We planned to recruit Wikidata editors in following ways:

1. Post invitation message on Wikidata:Project_chat.

2. Send out individual invitation message on users User:Talk page. We plan to recruit 20~30 editors so we expect to send out around 100 invitations.

Anyone who is interested in working on this project with us could fill in a brief questionnaire here or leave a message on https://www.wikidata.org/wiki/User_talk:Chuankaz so that we could set up an interview.

individual invitation message template:[edit]

Hi Username,

I noticed your editing stats in Wikidata, which led me to look up your profile. Thank you for all the great work!

I’m reaching out to you because I’m working on a research project about understanding what motivates editors like you to contribute to Wikidata. We’re also interested in learning about how you feel your contributions are being used outside of Wikidata. Since you are such an active community member, I thought you might also be interested in helping to build the broader community’s knowledge about Wikidata, and why it matters.
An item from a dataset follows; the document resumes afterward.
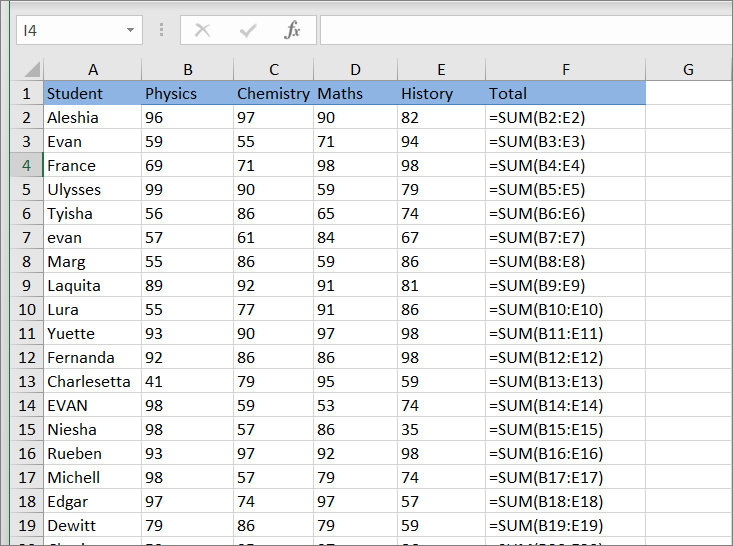Select column A header
This screenshot has width=733, height=546.
pos(93,69)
If you’re interested, let’s schedule a time to talk over Zoom, or whichever platform you prefer. If you are interested, please fill in a questionnaire. The conversation should take about 30 min.

Hope you have a great day,

Chuankaz (talk) 20:43, 27 May 2020 (UTC)

Interview Structure[edit]

1. Ask basic information about editor's background and editing experience on Wikidata.
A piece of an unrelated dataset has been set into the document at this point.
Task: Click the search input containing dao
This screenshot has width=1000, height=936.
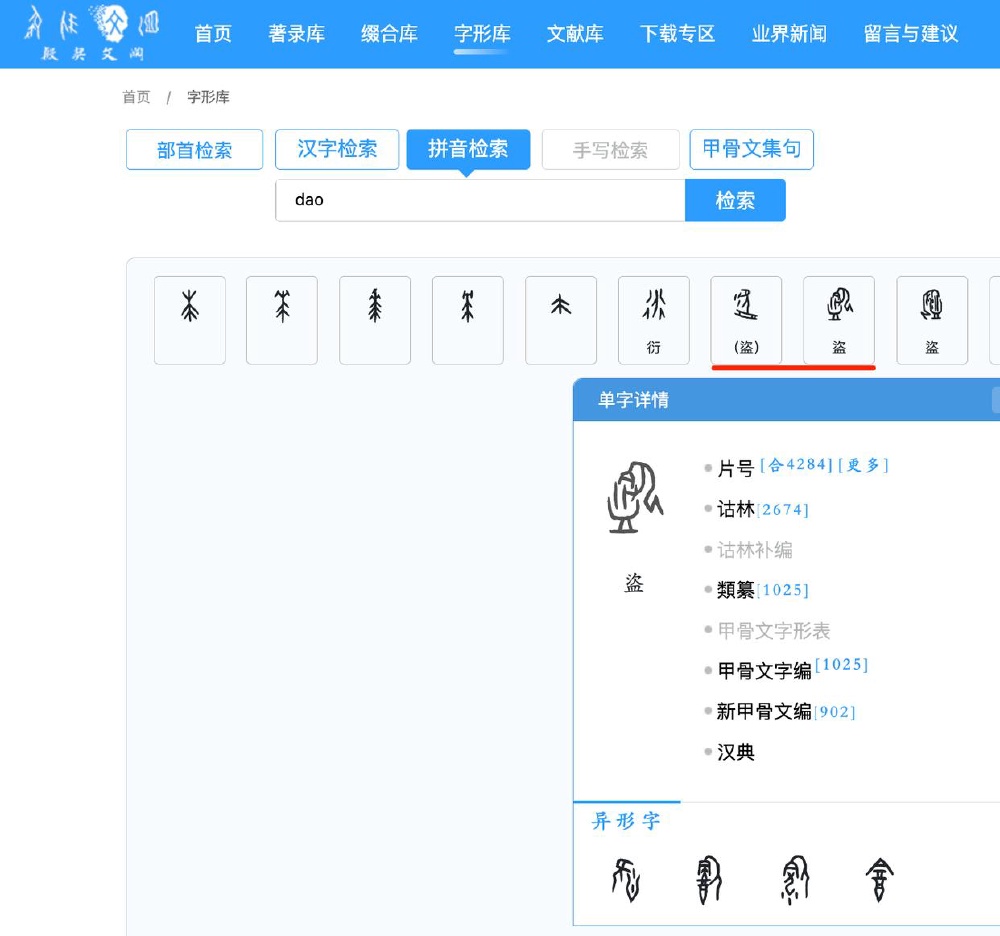Action: pos(480,200)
2. Ask about details of contribution (e.g. last editing activity on both platforms).

3. Gather editor's thoughts and knowledge of how their contribution(s) will be used.

4. Ask questions about perception of rules on Wikidata.

The consent form and interview question draft is available here.

Timeline[edit]

2020.4 IRB review

2020.4 - 2020.5 Receive input and feedback from the community, project modification

2020.5 - 2020.7 Recruit participants and conduct interview

2020.6 - 2020.8 Data analysis

2020.8- TBD

Policy, Ethics and Human Subjects Research[edit]

After submitting this study(IRB ID: STUDY00009161) to University of Minnesota's Institutional Review Board, the IRB determined that this study meets the criteria for exemption from IRB review on April 8, 2020. To arrive at this determination, the IRB used “WORKSHEET: Exemption (HRP-312).

Confidentiality[edit]

The records of this study will be kept private. In any sort of report we might publish, we will not include any information that will make it possible to identify a subject. Research records will be stored securely in a University of Minnesota owned GitHub repo and only the contact of this project in this project will have access to the records. The recording data(only audio of the interview will be kept) will be used for data analyzation and only students evolved in this project will have access to the data. The data will be deleted as soon as the transcription has been done.

Voluntary Nature of the Study[edit]

Participation in this study is voluntary. If you decide to participate, you are free to not answer any question or withdraw at any time.

Participation[edit]

If one is a Wikidata editor and would like to participate in this study, he/she could fill in this questionnaire here to provide a little bit of background information and set up an interview.

Results[edit]

References[edit]

  1. Yang, Heng-Li, and Cheng-Yu Lai. "Motivations of Wikipedia content contributors." Computers in human behavior 26.6 (2010): 1377-1383.
  2. Hamari, Juho, Mimmi Sjöklint, and Antti Ukkonen. "The sharing economy: Why people participate in collaborative consumption." Journal of the association for information science and technology 67.9 (2016): 2047-2059.
  3. Nov, Oded. "What motivates wikipedians?." Communications of the ACM 50.11 (2007): 60-64.
  4. Oreg, Shaul, and Oded Nov. "Exploring motivations for contributing to open source initiatives: The roles of contribution context and personal values." Computers in human behavior 24.5 (2008): 2055-2073.
  5. Kuznetsov, Stacey. "Motivations of contributors to Wikipedia." ACM SIGCAS computers and society 36.2 (2006): 1-es.